WORK INSTRUCTIONS: Word-for-word repetition of the records below is needed, but only from the line holding "Where should I" through the final line, with pictures excluded.

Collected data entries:

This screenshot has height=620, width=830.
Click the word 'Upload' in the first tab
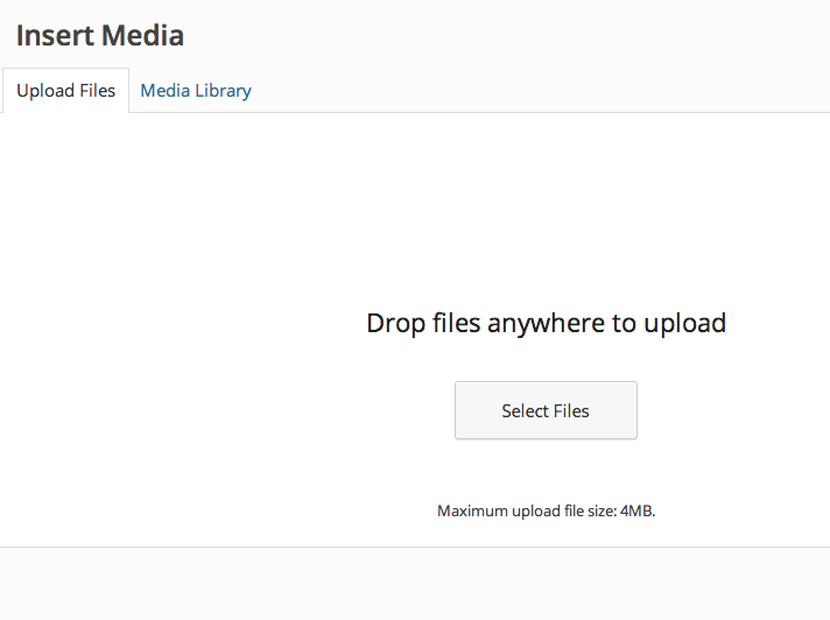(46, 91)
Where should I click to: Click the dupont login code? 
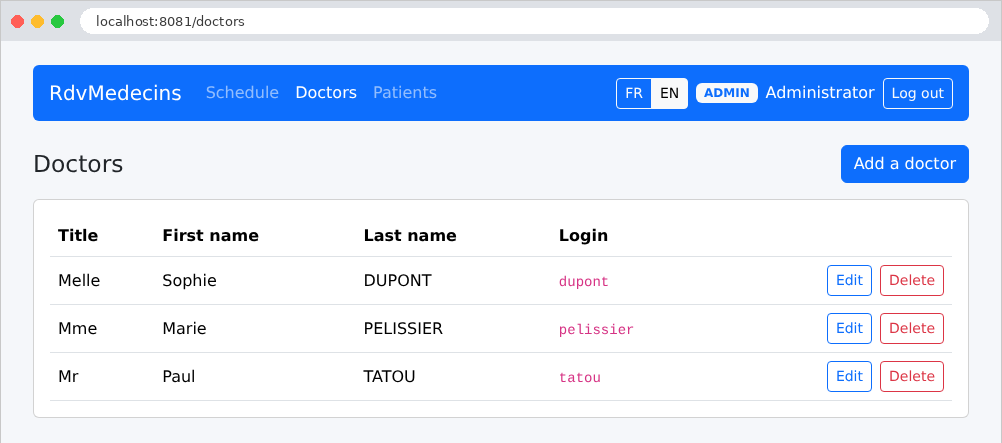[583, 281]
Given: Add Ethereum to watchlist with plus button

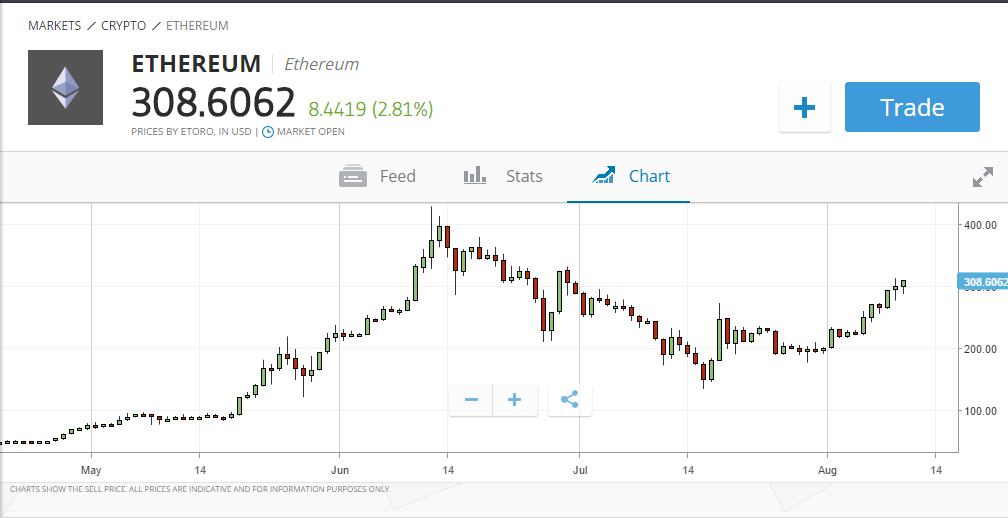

EXERCISE ANSWER:
Where should I click to: Click the dupont login code? 
[583, 281]
Given: Add Ethereum to watchlist with plus button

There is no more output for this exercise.